Иван Шибилев мелькнул в селе после замужества Моны, исчез и снова появился после рождения ребенка. «Он обманул меня и унизил, я его ненавижу», — твердила она себе и испытывала к нему такую ненависть, что сожгла и уничтожила все, что о нем напоминало: расшифрованные письма, ее портрет, который он нарисовал и подарил ей, туфли, блузки и дешевые побрякушки, которые он привозил ей при каждом возвращении. Она ходила по селу, гордо выпятив живот, показывая тем самым, что не скрывает беременности, а, наоборот, хвастается ею. Подругам, которые говорили, что живот растет у нее быстрее, чем следует, почти открыто давала понять, что даже если она родит на седьмом месяце, все равно ребенок будет «девяточкой», намекая на то, что встречалась с Николином, которого тогда называли, по имени бывшего его хозяина, «Деветак», или «Девятка», еще до свадьбы. Свадьба Радки, на которой она со многими его познакомила, была самым надежным алиби для подтверждения ее давних с ним связей. Никто не смел обвинить ее в том, что эта тайная связь была безнравственна по отношению к Ивану Шибилеву, коль скоро связь завершилась браком; к тому же — добавляла она — Иван Шибилев (тут Мона улыбалась с той циничной и убийственной иронией, на какую способна только мстящая женщина), по его собственному, хоть и запоздалому признанию, не был полноценным мужчиной. Это объясняло ее неожиданное замужество, а заодно доставило большое удовольствие нашим сплетникам, которые могли смеяться над мужской несостоятельностью Ивана и в то же время порицать его за то, что он столько лет водил девушку за нос. Только самые проницательные, имевшие в подобного рода делах особо тонкий нюх, отнеслись к заявлениям Крали скептически. Они, разумеется, не могли установить, каковы мужские достоинства Ивана Шибилева, но по опыту знали, что в таких делах следует сохранять за собой право на последнее слово. Но их было всего несколько человек, а все остальные верили Моне и хвалили ее за то, что она послала наконец Ивана ко всем чертям и стала примерной матерью и супругой.

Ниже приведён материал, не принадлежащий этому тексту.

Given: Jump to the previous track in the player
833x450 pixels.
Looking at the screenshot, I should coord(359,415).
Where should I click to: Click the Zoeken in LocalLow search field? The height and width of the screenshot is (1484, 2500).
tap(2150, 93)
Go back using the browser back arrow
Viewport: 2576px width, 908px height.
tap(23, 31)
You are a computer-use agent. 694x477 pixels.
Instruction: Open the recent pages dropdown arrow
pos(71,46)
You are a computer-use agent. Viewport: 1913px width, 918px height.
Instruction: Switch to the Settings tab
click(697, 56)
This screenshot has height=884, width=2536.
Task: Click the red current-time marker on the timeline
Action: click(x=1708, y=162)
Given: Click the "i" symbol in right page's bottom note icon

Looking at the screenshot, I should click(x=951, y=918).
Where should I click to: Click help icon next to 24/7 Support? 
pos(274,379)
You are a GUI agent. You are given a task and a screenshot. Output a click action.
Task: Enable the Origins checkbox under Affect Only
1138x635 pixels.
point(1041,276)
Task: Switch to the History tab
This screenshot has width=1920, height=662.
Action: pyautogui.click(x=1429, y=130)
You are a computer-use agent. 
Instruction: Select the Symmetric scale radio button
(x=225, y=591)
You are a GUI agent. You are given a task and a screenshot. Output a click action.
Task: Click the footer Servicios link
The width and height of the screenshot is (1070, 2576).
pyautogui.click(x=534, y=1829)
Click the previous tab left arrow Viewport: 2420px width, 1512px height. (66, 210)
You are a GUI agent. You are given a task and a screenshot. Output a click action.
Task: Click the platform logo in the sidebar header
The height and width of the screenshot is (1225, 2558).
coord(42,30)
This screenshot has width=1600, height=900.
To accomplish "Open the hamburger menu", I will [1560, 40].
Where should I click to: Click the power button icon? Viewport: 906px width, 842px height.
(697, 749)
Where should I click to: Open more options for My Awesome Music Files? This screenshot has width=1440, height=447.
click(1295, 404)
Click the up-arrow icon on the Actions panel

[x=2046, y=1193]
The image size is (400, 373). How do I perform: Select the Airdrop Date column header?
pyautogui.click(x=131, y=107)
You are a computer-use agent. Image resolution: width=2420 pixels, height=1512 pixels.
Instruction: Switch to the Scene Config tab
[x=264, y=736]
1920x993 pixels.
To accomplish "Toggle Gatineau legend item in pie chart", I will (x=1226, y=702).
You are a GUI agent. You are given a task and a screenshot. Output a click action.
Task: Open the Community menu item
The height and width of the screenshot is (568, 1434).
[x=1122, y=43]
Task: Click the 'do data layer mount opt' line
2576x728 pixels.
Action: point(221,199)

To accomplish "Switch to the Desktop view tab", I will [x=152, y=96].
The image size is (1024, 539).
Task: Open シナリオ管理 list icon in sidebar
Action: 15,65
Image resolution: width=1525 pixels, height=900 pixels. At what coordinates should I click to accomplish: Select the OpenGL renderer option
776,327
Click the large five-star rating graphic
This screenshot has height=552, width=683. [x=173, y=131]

Опьяненная страстным желанием развенчать до конца своего прежнего кумира, Мона отказалась и от театральной деятельности как раз тогда, когда особенно нужны были постановки, агитирующие крестьян за кооператив. Несмотря на просьбы и уговоры Стояна Кралева и его жены Кички, ближайшей своей подруги, она заявила, что из-за Ивана возненавидела и сцену и все, что о нем напоминает. Так прошло два года. Однажды, в конце мая, возвращаясь из лавки, Мона увидела Ивана Шибилева — он входил в клуб. Она пошла за ним и, не думая о том, один ли он и как он ее встретит, толкнула дверь и вошла. К стене около сцены была прислонена деревянная рама с полотном, на котором контуром был намечен портрет Георгия Димитрова. Рядом стояли банки с красками, кистями и рулоны бумаги, а Ивана не было. Темно-зеленый занавес был раздвинут и по обе стороны сцены завязан веревкой, а сама полутемная сцена с голыми грязными стенами и неровным дощатым полом казалась тревожаще пустой.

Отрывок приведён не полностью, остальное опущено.